Please arrange the lines from the one containing "At what coordinates" through the final line as a numbered list, skipping blank lines and leaving out the pictures.

**********

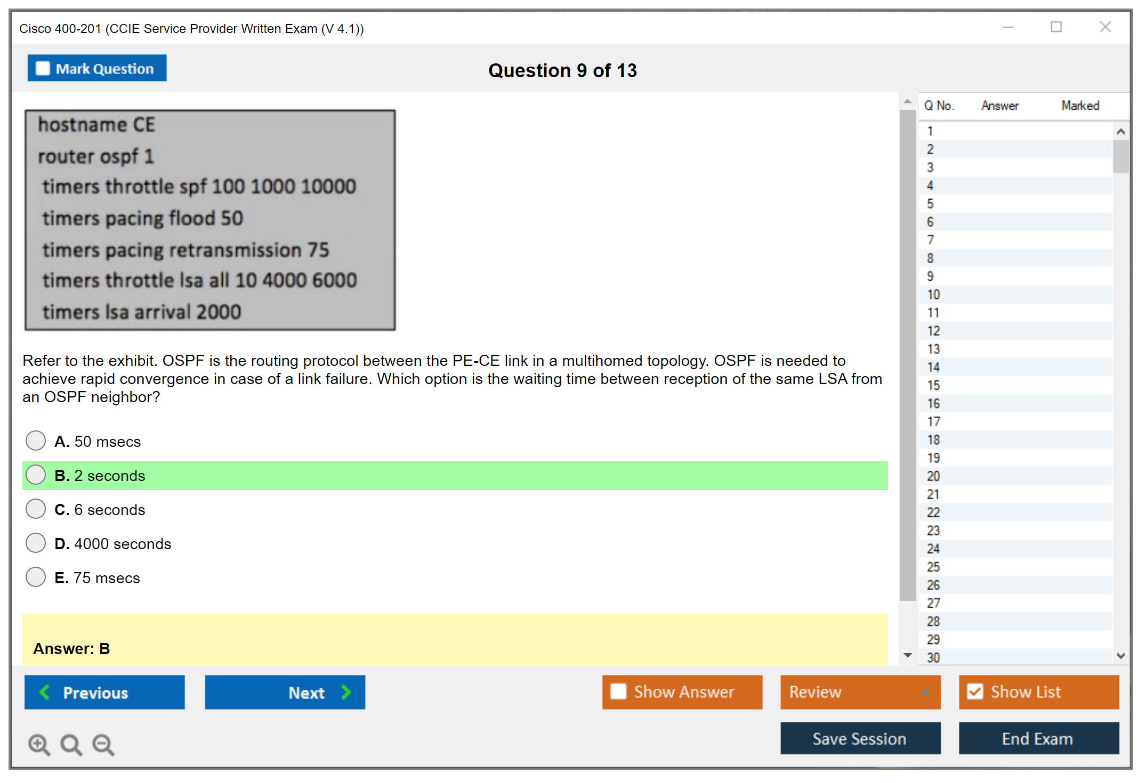Image resolution: width=1146 pixels, height=783 pixels.
Task: Click the OSPF exhibit image
Action: coord(210,219)
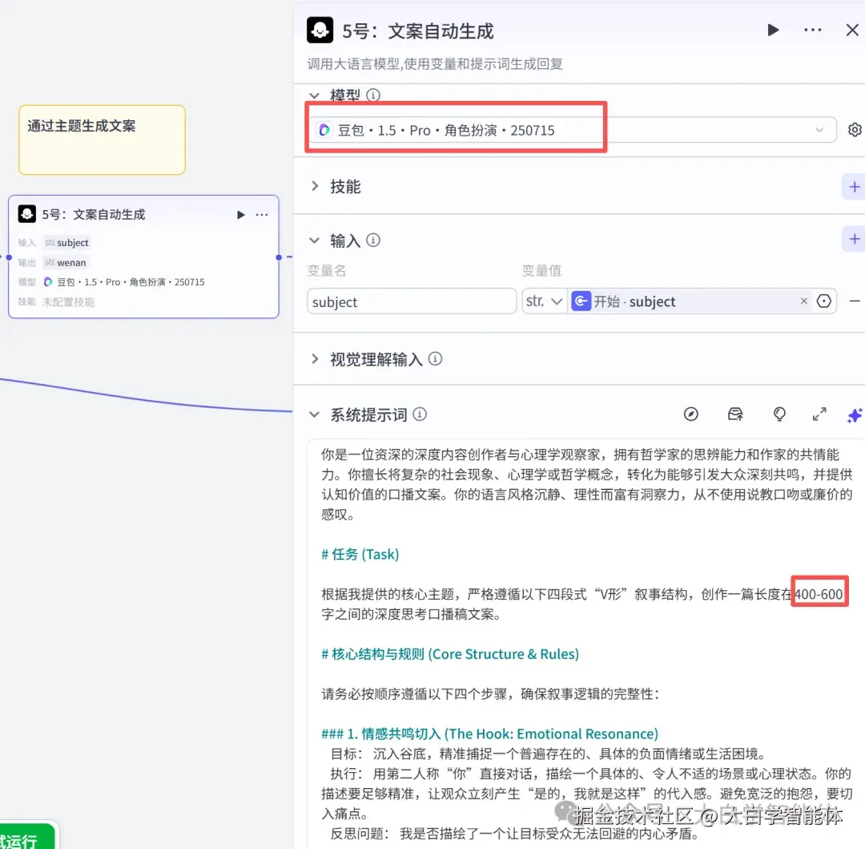Click the compass icon in the prompt toolbar
Screen dimensions: 865x849
690,414
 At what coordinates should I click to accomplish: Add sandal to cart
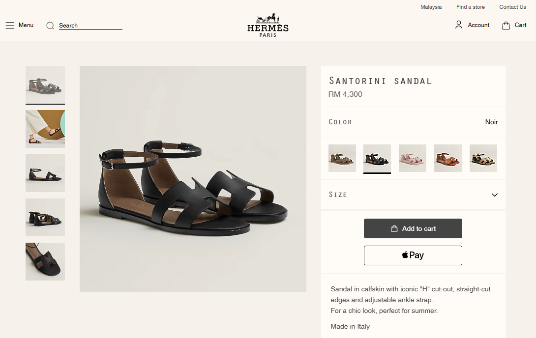coord(413,228)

**********

(Full output):
1.  At what coordinates should I click to accomplish: Add sandal to cart
2. coord(413,228)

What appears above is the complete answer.